***** TEKS BACAAN
Bahaya Meneriaki Anak dan Cara
Menjadi Ibu yang Lebih Tenang
Jika Anda meneriaki anak Anda, lalu menyesal setelahnya, ini saran buat Anda.
Saya, suami dan dua anak kami sedang menikmati liburan santai di Hawaii. Kami
sedang berkendara di mobil melalui jalan berliku (dan berbahaya) dan menuju
Hana. Saat kami sedang melihat betapa indahnya tebing dan pantai, peristiwa itu
tiba-tiba terjadi; tanpa alasan jelas, anak laki-laki kami yang berusia 5 tahun
melempar botol air ke arah suami.
Botol itu mengenai kaca dan membuat suara keras. Hanya keajaiban yang membuat
kami tidak menabrak sesuatu — meski kami sempat kehilangan kendali. Saya dan
suami sontak memarahi, berteriak dan mengancam.
"Kenapa kamu melakukan itu? Apa kamu tidak tahu kalau itu amat berbahaya?
Kita sedang menikmati liburan, dan kamu melempar botol air tanpa alasan?"
Lagi dan lagi kami memarahinya — melebihi apa yang sepantasnya diterima anak
TK.
**********
**YANG DIKERJAKAN**
Berapa usia anak laki-laki yang melempar botol air dalam teks tentang bahaya meneriaki anak?
***** DAFTAR BARIS
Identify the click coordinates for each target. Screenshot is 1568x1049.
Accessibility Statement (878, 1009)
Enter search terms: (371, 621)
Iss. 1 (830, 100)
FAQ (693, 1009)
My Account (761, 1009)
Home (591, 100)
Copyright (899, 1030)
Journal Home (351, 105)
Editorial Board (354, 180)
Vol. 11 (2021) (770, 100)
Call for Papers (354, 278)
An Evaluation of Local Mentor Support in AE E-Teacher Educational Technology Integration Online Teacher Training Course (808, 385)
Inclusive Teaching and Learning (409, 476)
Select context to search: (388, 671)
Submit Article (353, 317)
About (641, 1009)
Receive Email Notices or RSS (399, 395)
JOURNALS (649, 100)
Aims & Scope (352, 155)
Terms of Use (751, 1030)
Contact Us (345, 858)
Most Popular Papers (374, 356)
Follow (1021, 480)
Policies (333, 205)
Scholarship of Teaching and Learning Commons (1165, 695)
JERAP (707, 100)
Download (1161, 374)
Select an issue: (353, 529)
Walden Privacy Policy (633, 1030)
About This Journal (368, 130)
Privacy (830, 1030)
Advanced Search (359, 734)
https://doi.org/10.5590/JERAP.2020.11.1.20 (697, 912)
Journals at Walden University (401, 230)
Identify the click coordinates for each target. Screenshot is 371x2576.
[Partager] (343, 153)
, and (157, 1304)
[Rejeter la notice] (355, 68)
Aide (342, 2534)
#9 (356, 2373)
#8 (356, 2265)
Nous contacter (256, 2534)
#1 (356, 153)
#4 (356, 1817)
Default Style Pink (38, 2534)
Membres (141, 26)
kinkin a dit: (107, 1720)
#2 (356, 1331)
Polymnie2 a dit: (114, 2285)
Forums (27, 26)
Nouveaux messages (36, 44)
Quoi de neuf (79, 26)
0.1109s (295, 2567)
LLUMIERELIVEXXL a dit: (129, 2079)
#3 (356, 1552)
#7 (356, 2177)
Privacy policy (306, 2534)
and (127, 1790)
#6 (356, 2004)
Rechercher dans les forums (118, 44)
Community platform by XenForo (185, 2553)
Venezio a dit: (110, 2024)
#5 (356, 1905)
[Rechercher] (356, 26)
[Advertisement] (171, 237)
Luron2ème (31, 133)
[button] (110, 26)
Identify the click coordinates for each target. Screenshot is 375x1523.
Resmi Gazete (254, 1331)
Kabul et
**********
**PENYELESAIAN**
5 tahun.